On the other hand, I have a hatred towards something that is strongly based on food: people chewing with their mouths open. In fact, it’s not even limited to just that. Pretty much any unintentional noise that is made while eating physically makes me angry.
Honestly, I feel crazy for saying that. Is that normal? Eating is such a happy thing, so why does my mood change so quickly as soon as someone scrapes their teeth against their fork or slurps their drink?
The answer possibly lies in a physiological abnormality called misophonia, according to Aage R. Moller, a neuroscientist at the University of Texas at Dallas. Misophonia is a strong dislike towards specific sounds, often leading to physical rage.
Some researchers believe that misophonia lays on a spectrum, so you may experience similar reactions, just not on a clinical scale.
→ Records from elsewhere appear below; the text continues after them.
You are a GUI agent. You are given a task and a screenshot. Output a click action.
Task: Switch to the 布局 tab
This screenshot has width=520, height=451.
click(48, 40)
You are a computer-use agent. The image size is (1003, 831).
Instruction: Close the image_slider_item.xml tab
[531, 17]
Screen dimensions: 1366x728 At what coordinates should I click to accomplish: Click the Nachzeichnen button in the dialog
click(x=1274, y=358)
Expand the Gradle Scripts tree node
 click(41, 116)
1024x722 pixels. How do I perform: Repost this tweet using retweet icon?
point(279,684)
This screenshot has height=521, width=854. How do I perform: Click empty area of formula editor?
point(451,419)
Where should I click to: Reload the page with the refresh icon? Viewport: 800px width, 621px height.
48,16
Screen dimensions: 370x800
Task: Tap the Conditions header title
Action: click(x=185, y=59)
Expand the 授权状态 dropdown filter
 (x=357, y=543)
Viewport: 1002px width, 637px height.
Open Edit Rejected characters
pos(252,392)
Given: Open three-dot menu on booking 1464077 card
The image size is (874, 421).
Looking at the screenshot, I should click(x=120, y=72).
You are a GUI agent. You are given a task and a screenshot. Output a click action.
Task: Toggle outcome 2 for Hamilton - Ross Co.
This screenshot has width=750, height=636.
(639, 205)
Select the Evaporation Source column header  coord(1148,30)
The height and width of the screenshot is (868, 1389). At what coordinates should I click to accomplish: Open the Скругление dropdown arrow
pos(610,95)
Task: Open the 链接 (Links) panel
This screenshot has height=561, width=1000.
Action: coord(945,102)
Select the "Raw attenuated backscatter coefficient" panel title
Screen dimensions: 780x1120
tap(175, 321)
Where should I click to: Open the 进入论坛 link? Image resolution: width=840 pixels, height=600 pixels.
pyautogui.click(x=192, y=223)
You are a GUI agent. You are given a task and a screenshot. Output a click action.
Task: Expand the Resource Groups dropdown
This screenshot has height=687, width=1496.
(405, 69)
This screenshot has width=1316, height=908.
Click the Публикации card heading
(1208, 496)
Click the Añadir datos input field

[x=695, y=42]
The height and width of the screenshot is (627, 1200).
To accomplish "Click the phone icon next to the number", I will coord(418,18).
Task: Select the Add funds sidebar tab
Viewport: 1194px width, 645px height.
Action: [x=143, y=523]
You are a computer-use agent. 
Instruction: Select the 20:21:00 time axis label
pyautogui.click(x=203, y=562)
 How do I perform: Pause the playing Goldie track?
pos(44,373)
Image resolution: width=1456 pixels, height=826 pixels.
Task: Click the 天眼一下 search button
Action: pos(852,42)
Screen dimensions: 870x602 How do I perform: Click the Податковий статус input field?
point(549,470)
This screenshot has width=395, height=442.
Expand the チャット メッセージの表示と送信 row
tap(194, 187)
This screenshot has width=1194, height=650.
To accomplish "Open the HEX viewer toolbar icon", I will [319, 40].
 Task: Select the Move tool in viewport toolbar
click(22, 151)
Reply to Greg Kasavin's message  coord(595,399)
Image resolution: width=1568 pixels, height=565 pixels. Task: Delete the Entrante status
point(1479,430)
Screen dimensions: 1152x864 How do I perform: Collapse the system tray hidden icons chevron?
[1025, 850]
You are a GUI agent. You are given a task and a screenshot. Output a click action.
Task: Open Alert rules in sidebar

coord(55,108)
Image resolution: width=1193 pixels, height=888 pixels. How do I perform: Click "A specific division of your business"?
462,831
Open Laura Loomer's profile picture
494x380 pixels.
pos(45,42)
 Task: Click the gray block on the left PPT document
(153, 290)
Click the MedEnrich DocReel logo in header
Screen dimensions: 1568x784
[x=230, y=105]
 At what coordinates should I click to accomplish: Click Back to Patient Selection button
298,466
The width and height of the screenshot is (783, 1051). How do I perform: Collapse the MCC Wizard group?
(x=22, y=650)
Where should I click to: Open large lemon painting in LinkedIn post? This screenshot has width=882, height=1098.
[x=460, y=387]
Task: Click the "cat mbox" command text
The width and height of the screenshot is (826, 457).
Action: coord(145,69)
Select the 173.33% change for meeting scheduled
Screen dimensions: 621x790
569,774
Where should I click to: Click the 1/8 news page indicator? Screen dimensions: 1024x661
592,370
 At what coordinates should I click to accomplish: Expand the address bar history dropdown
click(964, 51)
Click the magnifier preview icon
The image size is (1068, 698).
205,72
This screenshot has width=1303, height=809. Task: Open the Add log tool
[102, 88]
So whether you only cringe when you hear the snap of bubble gum or it causes so much pain that you have to leave social events, you could be experiencing misophonia.
From what has been researched, misophonia appears to be pretty common. In a study that focused on 500 college students, 20% of them reported having clinically significant symptoms of misophonia. Although this might not be able to be successfully generalized to a larger population, it definitely shows that people are affected by the annoying sounds of chewing, whether it is a medical condition or not.
So far, science doesn’t have any solution to this problem. Except telling your friends to be more aware and, more importantly, silent while eating. Good luck and happy eating!